Another key point to note is that the definition of MIS-C includes ruling out other bacterial causes of inflammation, such as sepsis. Given the similarity of patients with MIS-C and sepsis and knowing that the mortality of the latter increases as the time until the start of effective antimicrobial therapy increases, the guidelines recommend that all patients with suspected MIS-C and signs of shock or organ dysfunction should be treated empirically with broad-spectrum intravenous antimicrobial therapy until bacterial sepsis is ruled out [14]. This is a debatable fact, since antibiotics are not necessary in most patients with MIS-C. Some authors have recorded the use of antibiotics in these patients, determining an administration rate of up to 90% [35, 36]. Guidelines, in addition to recommend starting the use of antibiotics, also recommend carrying out a daily evaluation (with clinical and laboratory data) to assess de-escalating or stopping them based on the clinical course, microbiological findings, and the presence of other clear diagnostic criteria in favor of MIS-C [14]. This misuse of antibiotics can lead to an increase in bacterial resistance, a growing global health problem, which is why it is necessary to evaluate the need for antibiotic therapy in all patients with MIS-C.


The present study has several limitations.
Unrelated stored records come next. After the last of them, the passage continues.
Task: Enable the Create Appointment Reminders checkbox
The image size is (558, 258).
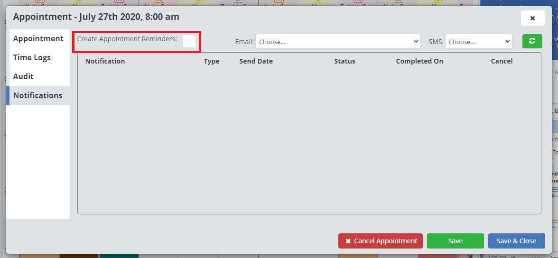Action: coord(189,41)
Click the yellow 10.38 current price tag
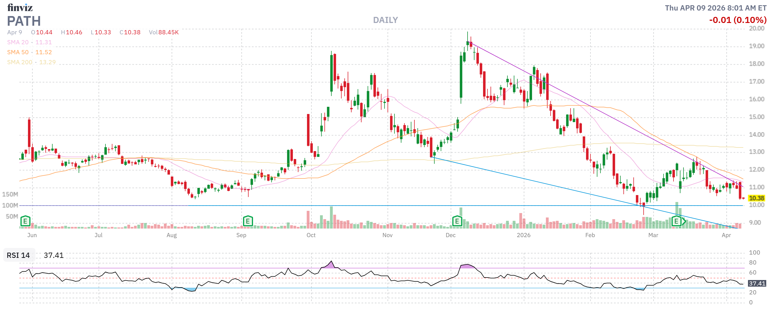 tap(756, 198)
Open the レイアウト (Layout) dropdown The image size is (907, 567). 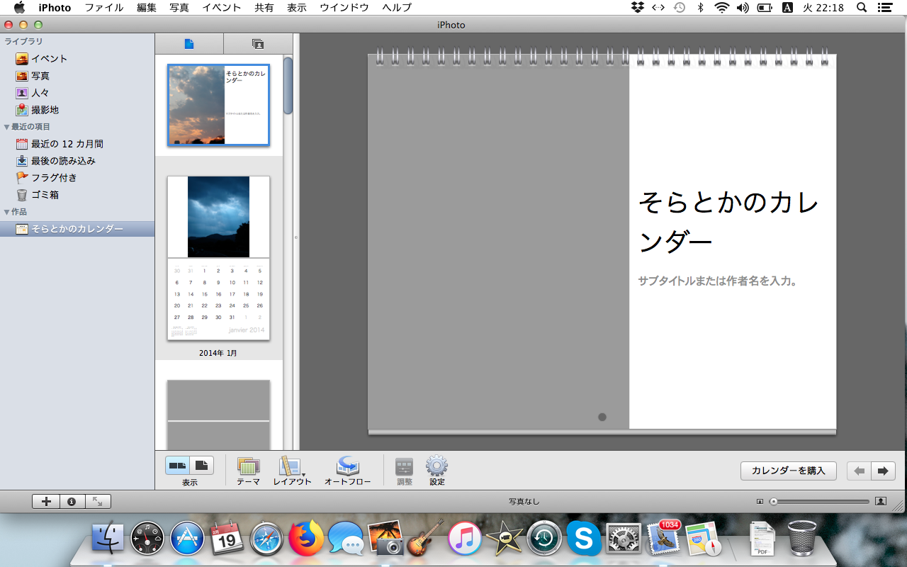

First, the small sample size may have generated low-quality statistical results. In addition, the fact that the cohorts of patients with sepsis and MIS-C are from different years may have generated biases. Finally, being a retrospective study, there is information on clinical variables that could not be known, as well as laboratory variables, not collected in all patients.


Patients with MIS-C who require admission to the PICU have many common characteristics with patients with sepsis, an entity with a higher incidence and associated morbidity and mortality. Having tools to distinguish both entities can optimize the management of these patients. In our study, patients with MIS-C were older and had characteristic symptoms of prolonged fever, gastrointestinal symptoms, skin-mucosal involvement, and greater myocardial dysfunction, compared to patients with sepsis. The use of diagnostic scores, such as the MISSEP score, can be very useful to distinguish between the two entities and help direct specific treatment, improving the prognosis of these patients. Future studies with a larger number of patients may improve the application of the MISSEP score.